What antioxidants do in the body?

Here we have Vitamin C acting as an antioxidant. Basically what antioxidants do is they have these – here is ascorbic acid – Vitamin C – it has these electrons and it very generously donates them to this treacherous free radical which can act as a harmful oxidant to your body. We think it is excessive oxidants that over time injure the cells, change the DNA, and set them up for the formation of cancer.
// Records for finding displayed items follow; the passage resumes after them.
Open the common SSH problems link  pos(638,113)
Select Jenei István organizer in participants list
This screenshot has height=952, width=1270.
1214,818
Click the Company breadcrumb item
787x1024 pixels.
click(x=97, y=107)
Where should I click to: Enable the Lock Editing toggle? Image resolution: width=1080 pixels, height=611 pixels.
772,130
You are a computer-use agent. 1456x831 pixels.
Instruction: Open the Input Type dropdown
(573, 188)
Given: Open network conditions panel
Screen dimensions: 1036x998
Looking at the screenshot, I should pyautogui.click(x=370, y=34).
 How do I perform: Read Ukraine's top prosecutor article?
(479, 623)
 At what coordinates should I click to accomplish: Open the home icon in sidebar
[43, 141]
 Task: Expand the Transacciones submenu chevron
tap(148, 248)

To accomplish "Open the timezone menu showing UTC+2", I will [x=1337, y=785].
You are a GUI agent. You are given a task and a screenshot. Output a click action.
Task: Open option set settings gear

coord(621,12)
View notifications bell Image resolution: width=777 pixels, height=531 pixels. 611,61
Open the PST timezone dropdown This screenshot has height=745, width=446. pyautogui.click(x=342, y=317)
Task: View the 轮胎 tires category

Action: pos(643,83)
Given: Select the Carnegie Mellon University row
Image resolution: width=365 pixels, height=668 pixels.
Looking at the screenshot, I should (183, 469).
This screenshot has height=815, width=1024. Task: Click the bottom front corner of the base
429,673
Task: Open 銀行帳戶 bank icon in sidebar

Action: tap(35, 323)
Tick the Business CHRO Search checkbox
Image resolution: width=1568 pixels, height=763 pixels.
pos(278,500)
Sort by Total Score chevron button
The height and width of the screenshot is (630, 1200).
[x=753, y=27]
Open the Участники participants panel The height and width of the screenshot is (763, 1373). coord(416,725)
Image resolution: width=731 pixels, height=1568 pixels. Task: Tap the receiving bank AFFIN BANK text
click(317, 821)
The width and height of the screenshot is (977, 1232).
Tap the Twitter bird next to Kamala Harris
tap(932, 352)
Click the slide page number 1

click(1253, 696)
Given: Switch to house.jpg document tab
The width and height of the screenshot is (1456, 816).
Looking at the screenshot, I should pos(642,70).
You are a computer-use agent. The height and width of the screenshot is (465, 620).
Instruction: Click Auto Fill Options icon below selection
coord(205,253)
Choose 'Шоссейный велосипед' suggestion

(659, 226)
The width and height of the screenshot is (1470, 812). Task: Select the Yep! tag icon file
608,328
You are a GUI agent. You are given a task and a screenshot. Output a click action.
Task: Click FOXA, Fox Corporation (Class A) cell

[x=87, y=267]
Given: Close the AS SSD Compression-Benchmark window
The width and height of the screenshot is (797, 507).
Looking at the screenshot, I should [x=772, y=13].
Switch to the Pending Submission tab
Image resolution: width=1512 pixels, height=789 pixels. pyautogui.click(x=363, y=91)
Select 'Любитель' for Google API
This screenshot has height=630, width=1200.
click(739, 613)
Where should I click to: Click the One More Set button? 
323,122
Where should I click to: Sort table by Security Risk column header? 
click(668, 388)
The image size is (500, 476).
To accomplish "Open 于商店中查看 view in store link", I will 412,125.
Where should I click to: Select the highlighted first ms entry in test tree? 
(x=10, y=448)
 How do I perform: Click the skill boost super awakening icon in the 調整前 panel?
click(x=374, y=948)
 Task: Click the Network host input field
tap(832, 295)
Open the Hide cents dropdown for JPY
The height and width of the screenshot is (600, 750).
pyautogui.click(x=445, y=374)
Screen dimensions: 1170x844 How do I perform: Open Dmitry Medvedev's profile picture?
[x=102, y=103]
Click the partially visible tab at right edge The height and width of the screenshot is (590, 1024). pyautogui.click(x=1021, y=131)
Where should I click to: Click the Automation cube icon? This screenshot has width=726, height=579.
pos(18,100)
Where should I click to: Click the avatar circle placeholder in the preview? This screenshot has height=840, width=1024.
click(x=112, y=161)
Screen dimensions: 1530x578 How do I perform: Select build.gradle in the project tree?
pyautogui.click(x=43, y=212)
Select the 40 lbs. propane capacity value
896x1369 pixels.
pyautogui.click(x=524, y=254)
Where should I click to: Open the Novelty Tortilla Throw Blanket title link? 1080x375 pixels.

So, Vitamin C (ascorbic acid) can neutralize free radicals. But, when it does, once it has given its electrons away, it now becomes dehydroascorbate, this is the oxidized form of Vitamin C, and the body gets rid of it.

Here is a specific example where two iron atoms are reduced (the +3 is reduced to the +2) by ascorbic acid and now you have reduced iron and the dehydroscorbate acid is excreted in the kidneys. We're not using it anymore.

What happens to this reduced iron? It interacts with oxygen. What happens when you take a piece of metal, say iron lying on the ground, if left there long enough it rusts? Rusting is a form of oxidation, so because it interacts with oxygen and it forms an oxygen free radical which is very damaging. That results in the formation of something we all are familiar with which is hydrogen peroxide.